Discussion
The purpose of this study was to assess the impact of a short period of intensive ECG teaching on ECG knowledge and confidence in ECG interpretation. A single session of intensive ECG teaching was provided to students who had completed their teaching and clinical practice curriculum, a cohort reflective of junior doctors in training. The teaching was provided by Cardiology trainees rather than consultant Cardiologists. This was designed to reflect the doctors providing the majority of bedside teaching within hospitals. The method of testing in our study was also different to previous similar studies. Our test involved the interpretation of 10 ECGs taken from clinical practice with a short clinical scenario attached. Instead of multiple choice answers the participants were required to provide a free hand answer. This is more reflective of ECG interpretation in clinical practice.

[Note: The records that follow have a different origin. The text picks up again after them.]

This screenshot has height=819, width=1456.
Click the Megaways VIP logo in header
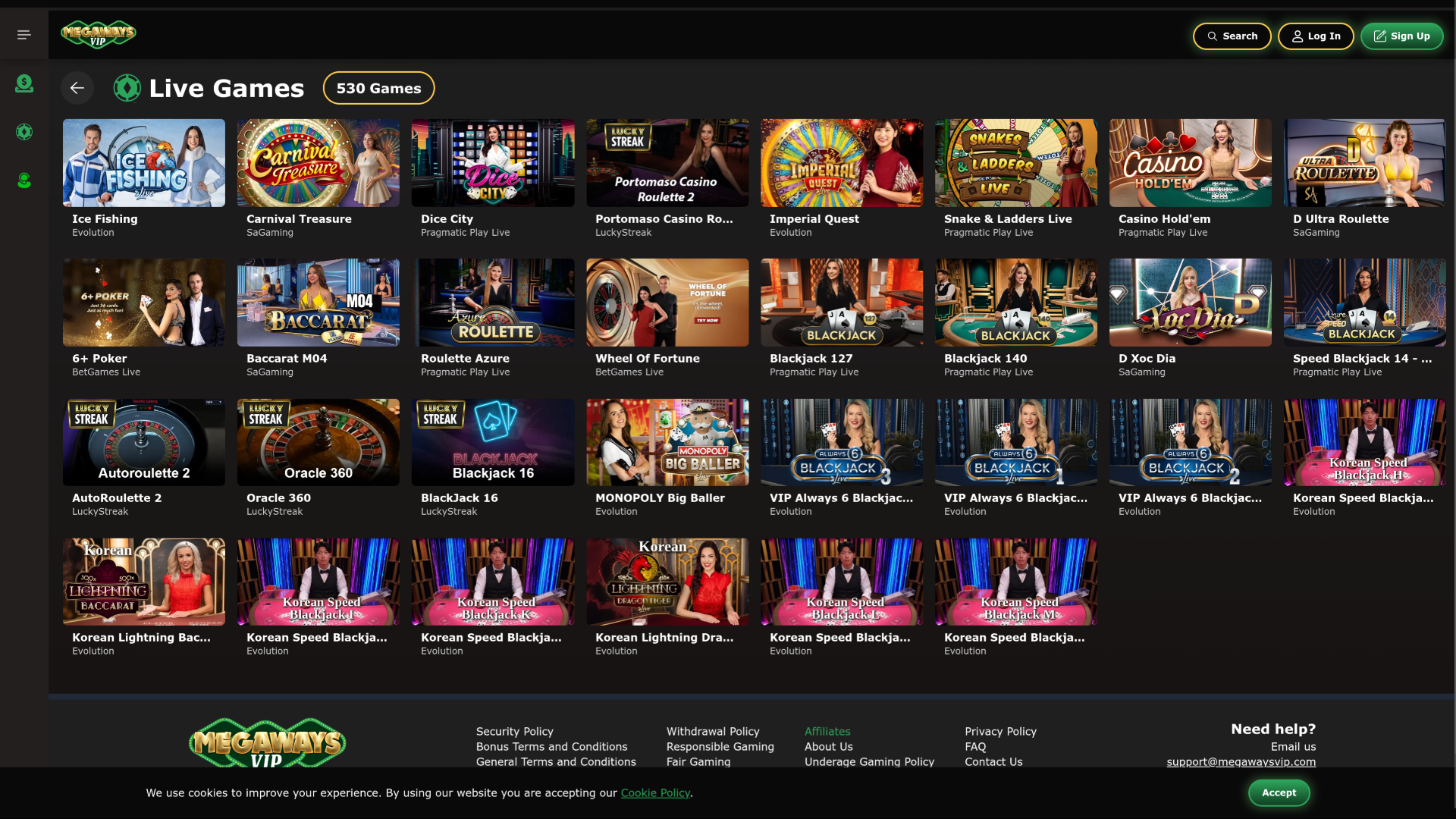(97, 34)
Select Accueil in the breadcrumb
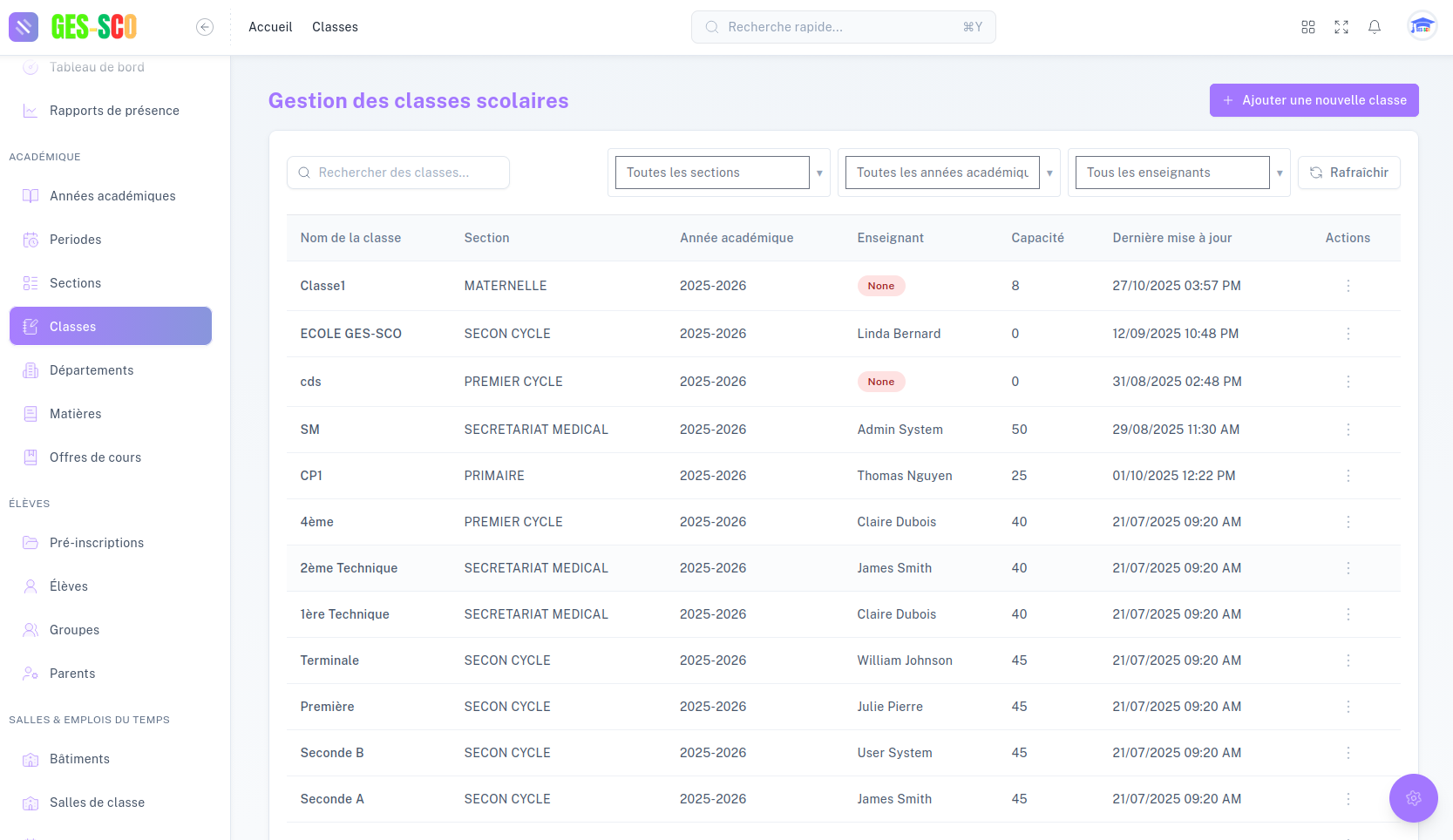The height and width of the screenshot is (840, 1453). [270, 27]
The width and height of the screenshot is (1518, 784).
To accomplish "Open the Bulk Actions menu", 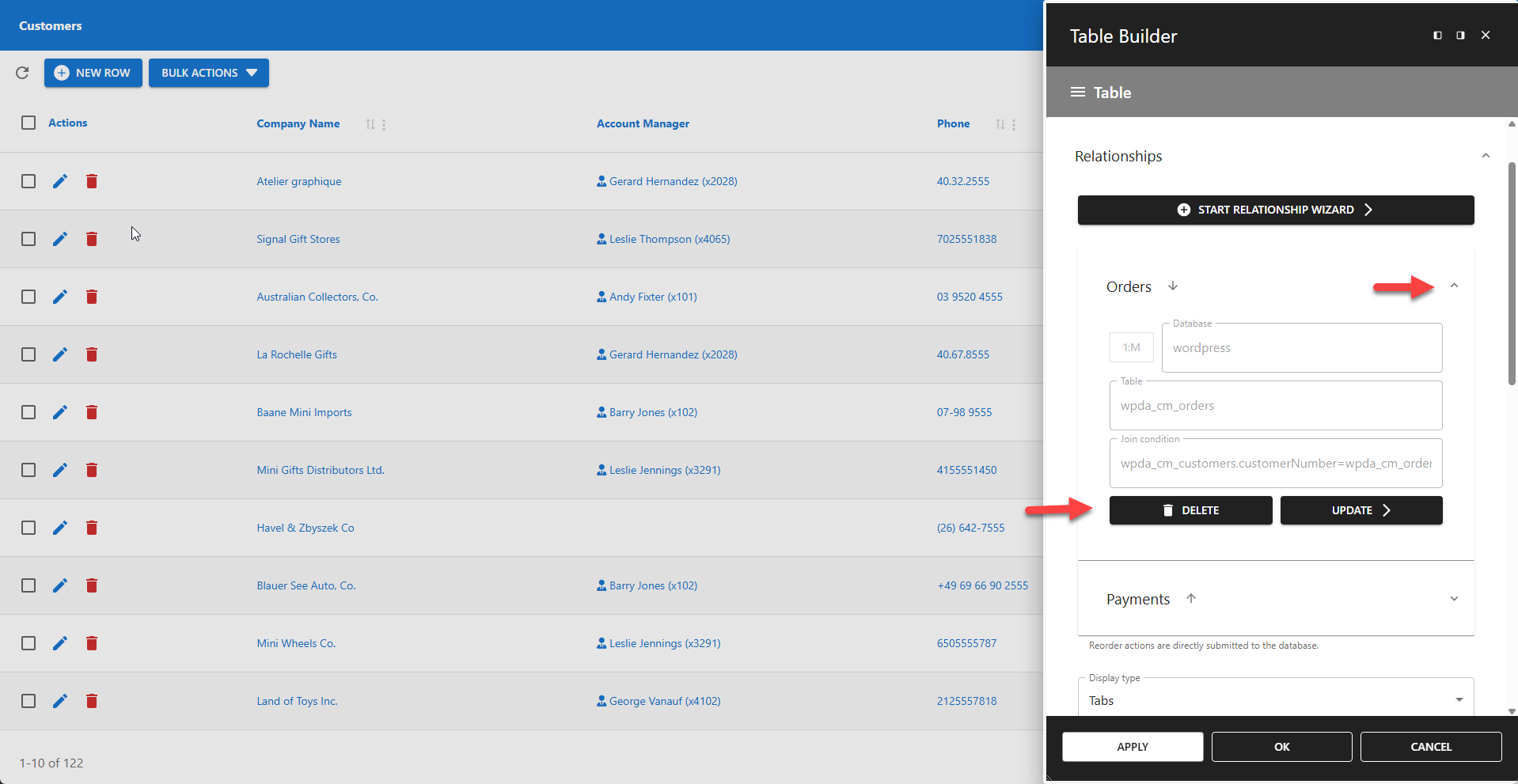I will [208, 73].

This study found an improvement in both ECG knowledge and ECG interpretation after a 2 hour session of teaching. The improvement in examination results was modest but statistically significant. The standard of knowledge tested was high and the marking scheme was strict. The examination was brief but deliberately covered a broad spectrum of ECG knowledge. Therefore it is unsurprising that there was a wide range of examination results. The free hand answering format also impacted on the scores. For instance, when interpreting the ECG in normal sinus rhythm many participants answered “regular rhythm”. This was considered an incorrect answer. If provided with multiple choice questions it is possible many of these participants would have answered correctly. Similarly, the questions on STEMI asked for identification of the STEMI territory rather than identification of a STEMI. In clinical practice, identification of an ECG concerning for a STEMI would lead to specialist cardiology involvement and the non-cardiology doctor’s inability to identify the territory involved is unlikely to significantly impact on the clinical course for the patient. Incorrect answers of this nature are unlikely to reflect a risk to patient safety in clinical practice.
Participants with a lower baseline knowledge had a more significant improvement than students with a higher baseline knowledge, who in fact had a disimprovement in their scores. On subcategory analysis, there was a greater improvement in the basic skills of ECG interpretation e.g. rate and rhythm assessment, compared to complex concepts e.g. conduction abnormalities. There was a highly variable level of ECG knowledge prior to attending this session despite all students having completed their teaching curriculum. This style of teaching was most effective at improving basic ECG principles and was less effective with complex concepts. Therefore, participants who scored poorly in the basic principles were more likely to improve on the post-teaching examination.